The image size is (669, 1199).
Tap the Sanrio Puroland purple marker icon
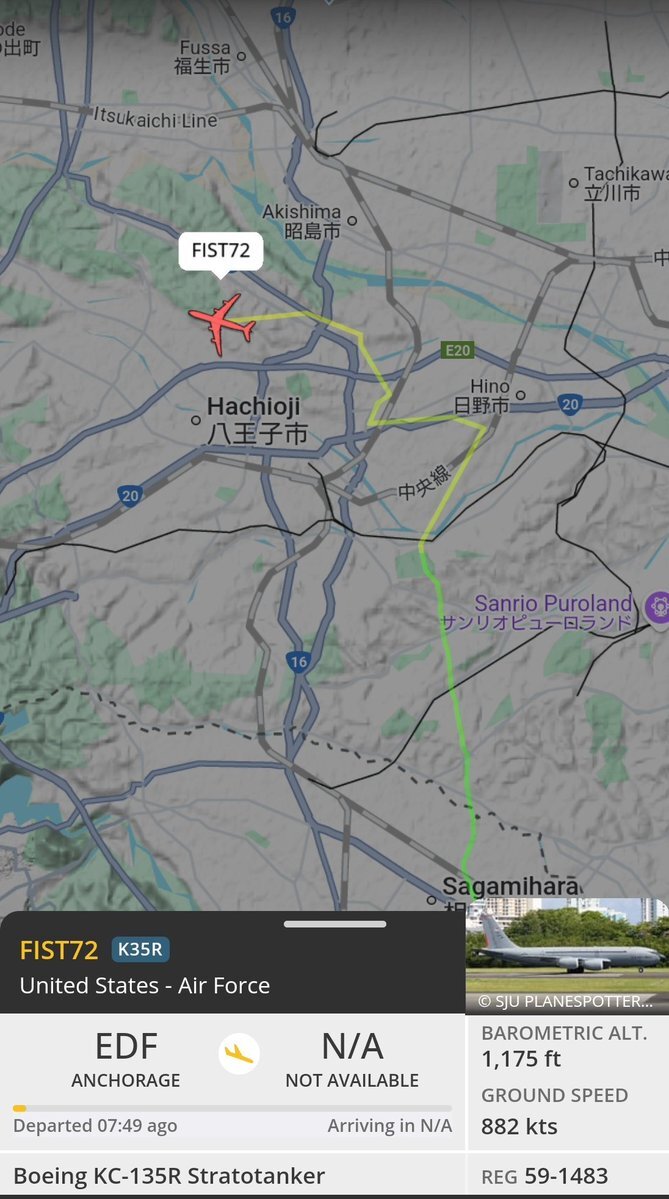pyautogui.click(x=658, y=607)
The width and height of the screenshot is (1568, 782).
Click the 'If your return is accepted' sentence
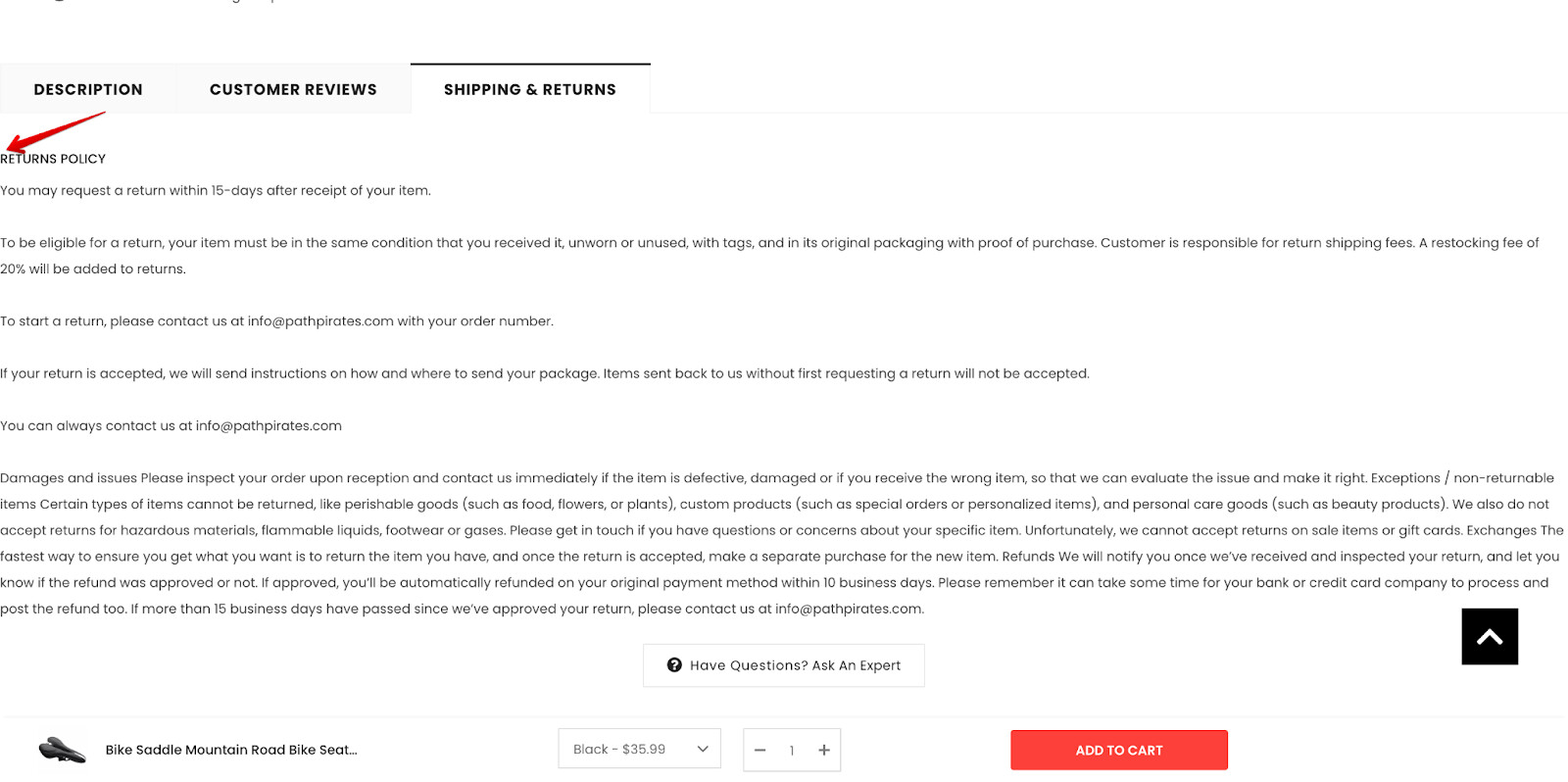tap(544, 373)
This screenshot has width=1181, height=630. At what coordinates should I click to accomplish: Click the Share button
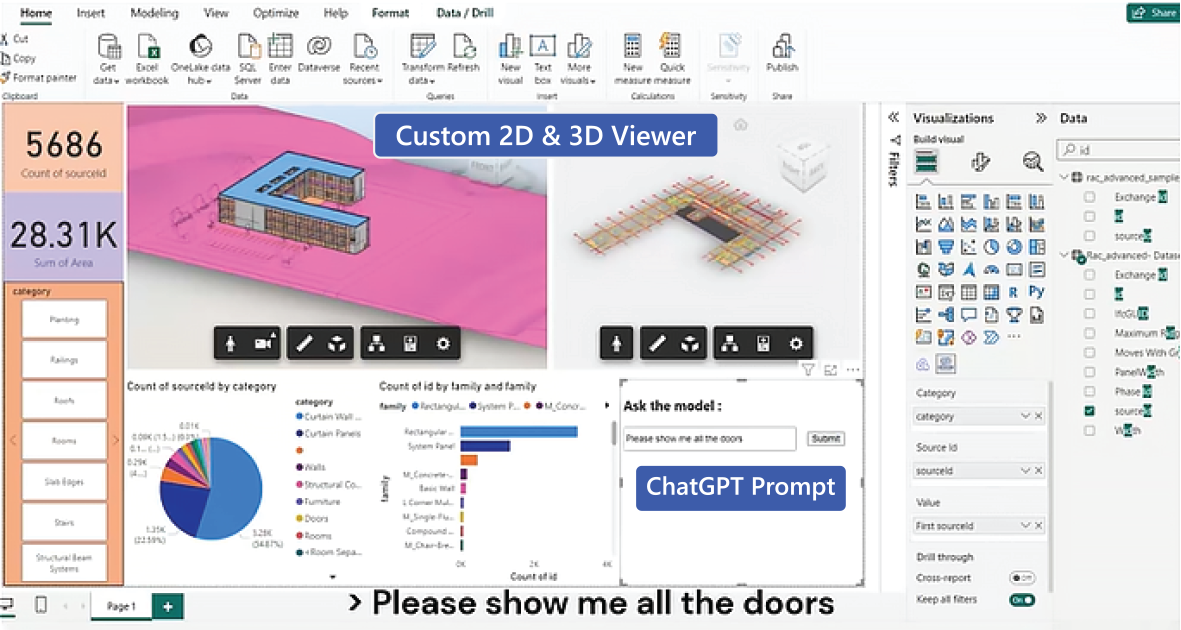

What to work on
Set out nothing but the lines from the line with "Click the 'If" through the end of the material, reproduced exactly, both ends included, pictures omitted.

Solution for this problem
Click the 'If your return is accepted' sentence
tap(544, 373)
This screenshot has width=1181, height=630. At what coordinates should I click to accomplish: Click the Share button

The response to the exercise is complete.